Just a few weeks ago Tesla CEO and founder Elon Musk confirmed that version 10 of Autopilot would be out in August, and with it new movie streaming features including Youtube, Netflix as well as more games and infotainment goodies.

On Sunday overnight (Australian time) Musk has updated this timeline for the first rollouts of these upgrades to Early Access Program (EAP) members to “possibly two weeks” from now.

The introduction of these features has generated great interest on various social media platforms, not least of all – Musk’s preferred form of communication, Twitter.

The ability to watch movies in a Tesla (when parked it must be noted because being able to watch while driving will only become a thing once Full Self Driving is approved by regulators) is especially good, “in large part due to the sound system“, says Musk.

Now, it appears that the upgrade to V10 (which happens “over-the-air” thanks to the ability of Tesla vehicles to update software – owners often comment the joy opf waking up to find their vehicle has new features) may also include the ability to view videos recorded by Tesla’s Sentry Mode.

Musk responded to one Tweep who asked if the upgrade would include the ability to watch Sentry videos, saying, “Working on upgrades to Sentry“.

And, it could be out within just a few weeks: in response to a question from another Tweep asking about early access rollout for V10, Musk then responded “possibly two weeks”:

Sentry Mode, if you weren’t already aware, was introduced to Tesla vehicles in February 2019 and basically gives the car its own integrated security video system.

As per official comment from Tesla:

To further enhance the security of our vehicles and give our customers additional peace of mind, we rolled out a new safeguard – Sentry Mode – to protect against break-ins and theft.

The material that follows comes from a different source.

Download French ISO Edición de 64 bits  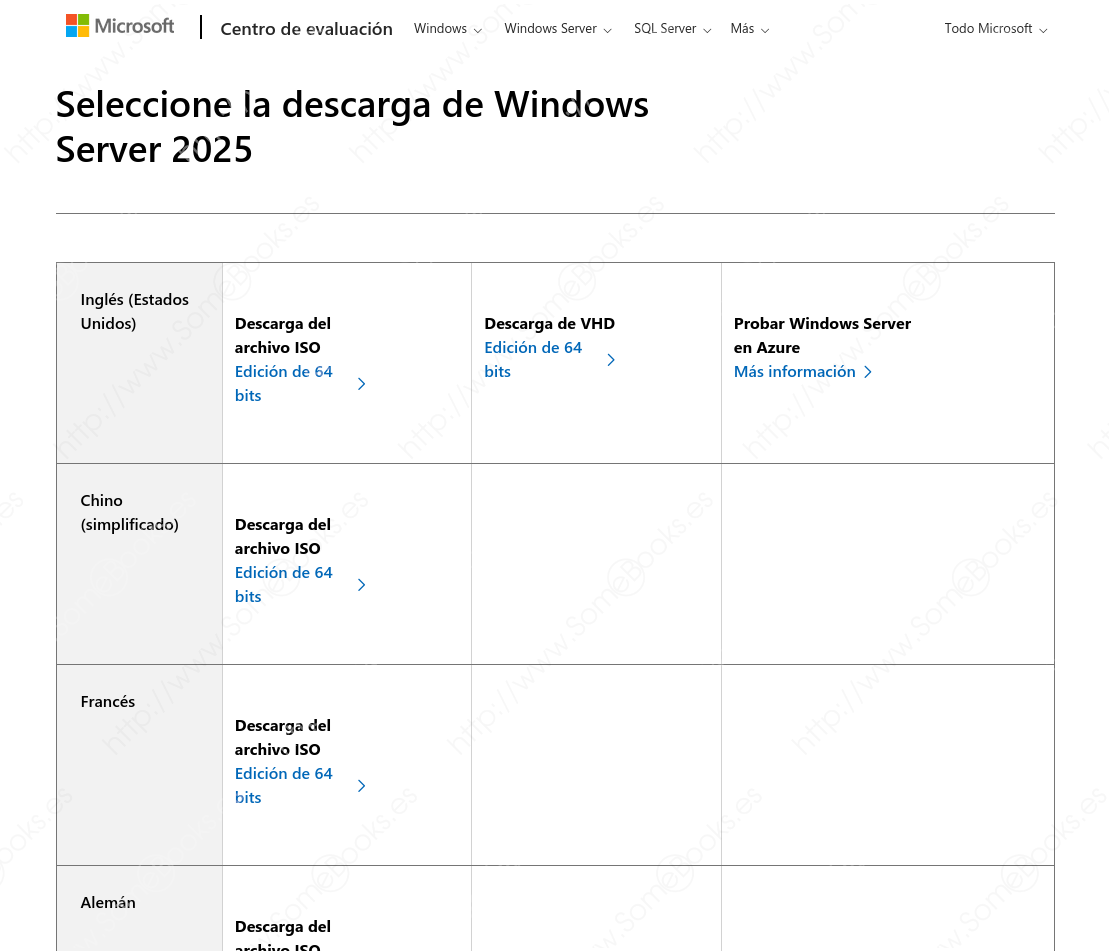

Sentry Mode continuously monitors the environment around a Tesla vehicle when it’s left unattended by using the car’s external cameras. 

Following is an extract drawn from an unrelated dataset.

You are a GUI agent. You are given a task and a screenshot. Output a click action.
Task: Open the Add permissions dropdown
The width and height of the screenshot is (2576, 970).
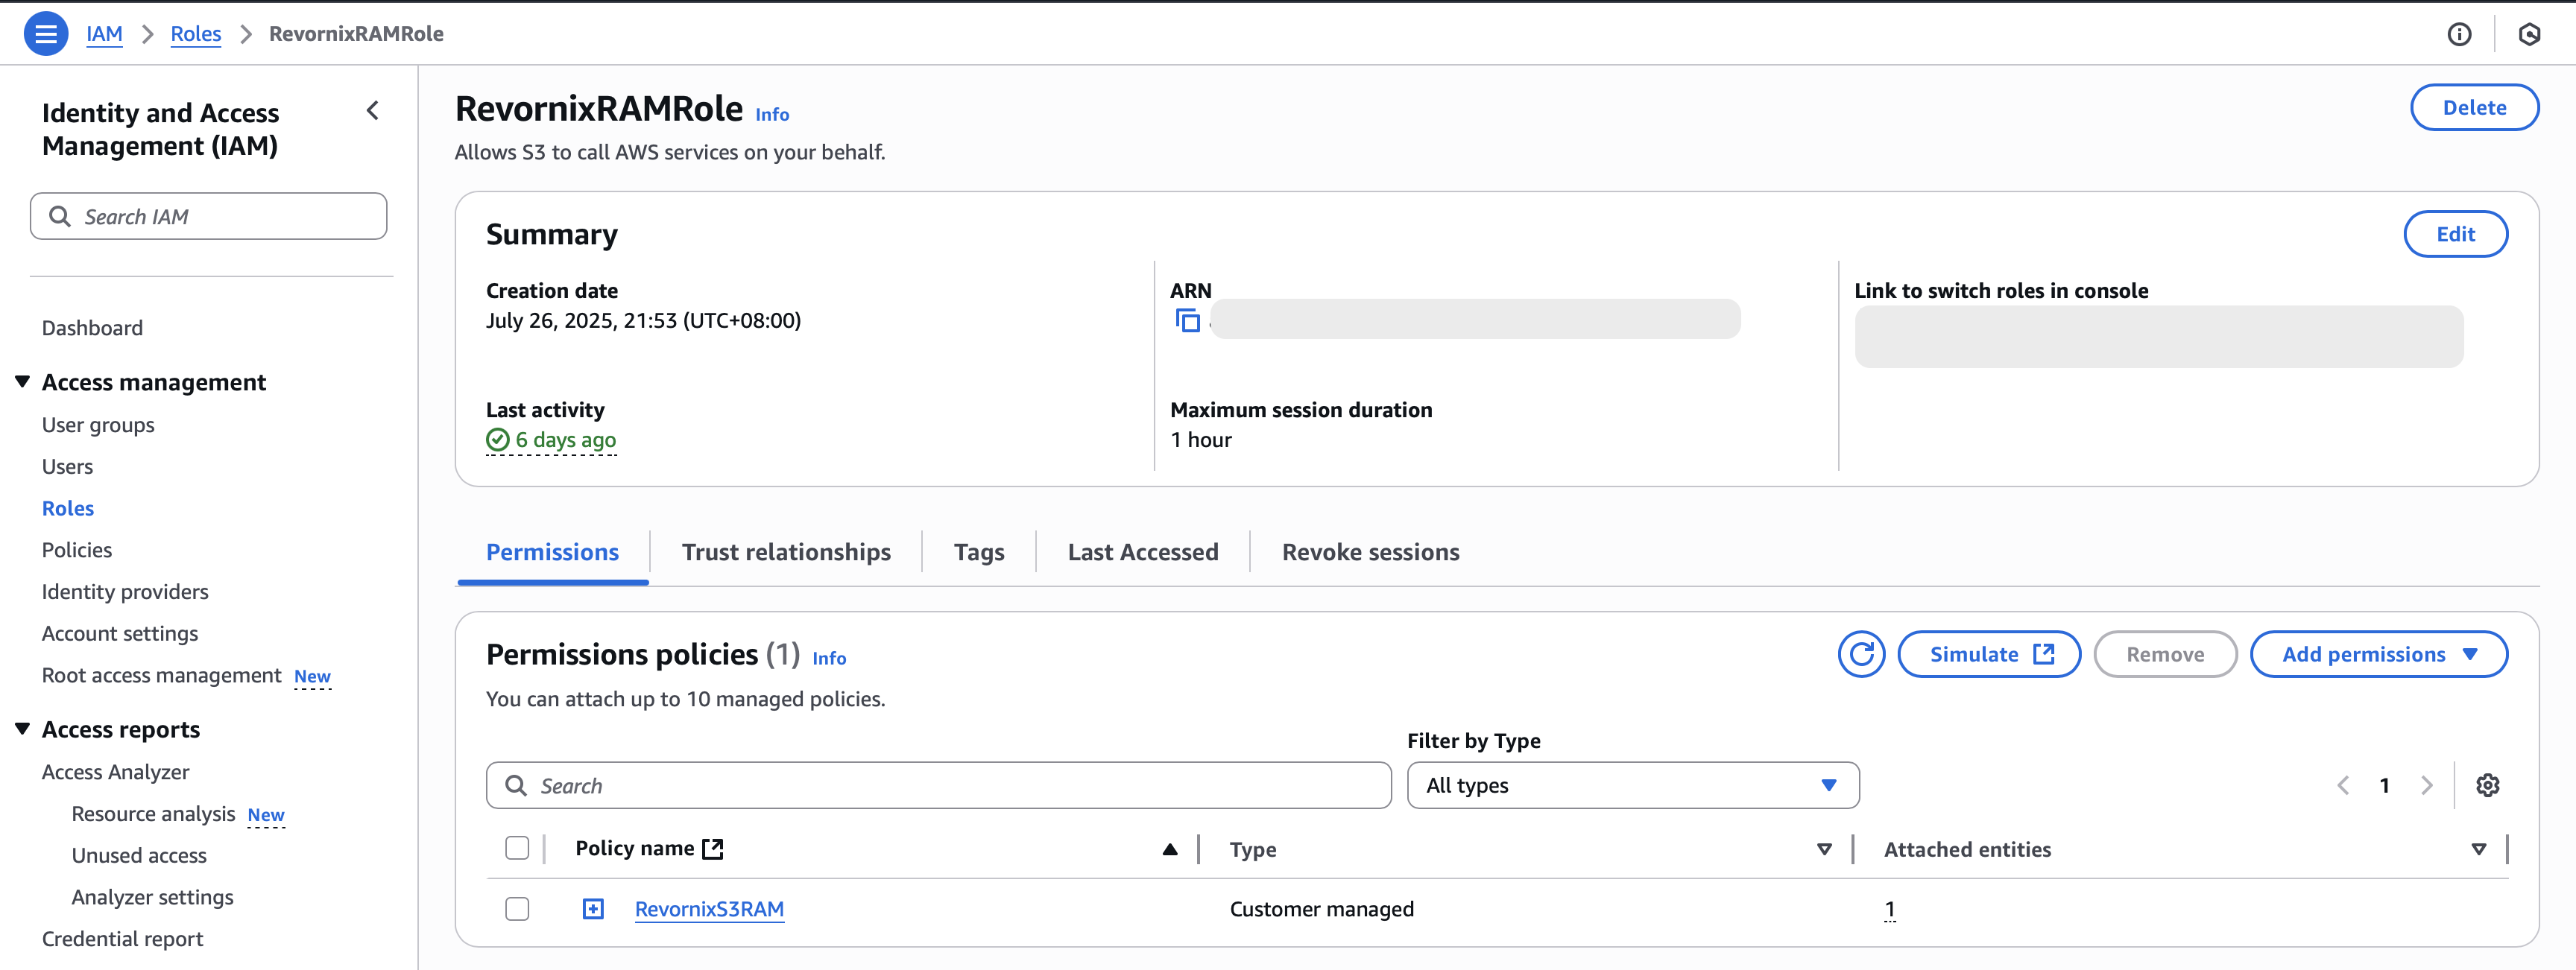pos(2378,655)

To use it, the owner must insert a USB stick to record the videos, and if a security violation is detected, the video recorded on the USB stick can be used to discover what happened while away from the vehicle.

Recently the US-based Highway Loss Data Institute (HLDI) that aggregates insurance data to inform consumers about “the human and economic losses resulting from the ownership and operation of different types of vehicles” listed the Tesla Model S and Model X as some of the least-stolen vehicles in the US.

According to HLDI, “Their low theft rate may be related to the fact that, as electric vehicles, they are usually parked in garages or close to a house to be near a power supply.”

HLDI does also say that, “In a separate report last year, HLDI showed that electric vehicles from a variety of manufacturers have lower theft claim rates than comparable vehicles.”

But it can’t be ignored that Sentry Mode has become a useful tool for owners wanting to recover their damaged or stolen vehicle, such as these owners whose Tesla Model S was stolen in Los Angeles earlier in August.

In fact, as noted by Cleantechnica, the 112 out of 115 stolen Teslas were returned to their owners from 2011 to May 2018, compared to the overall recovery rate for all vehicles which in 2016 was just 58.4%.

Of course, if the ability to watch Sentry video becomes available in the next version of Autopilot, we don’t suggest using the knowledge gleaned to take matters into your own hand.

Best to leave that to the law enforcement officers – especially when there could be some new easter eggs to enjoy – another of Musk’s tweets overnight included responding to a follower asking very nicely for some easter eggs based on famous comedy troupe, Monty Python.

So many opportunities for laughs we can’t decide – which Monty Python sketch would you hope for in a Tesla easter egg?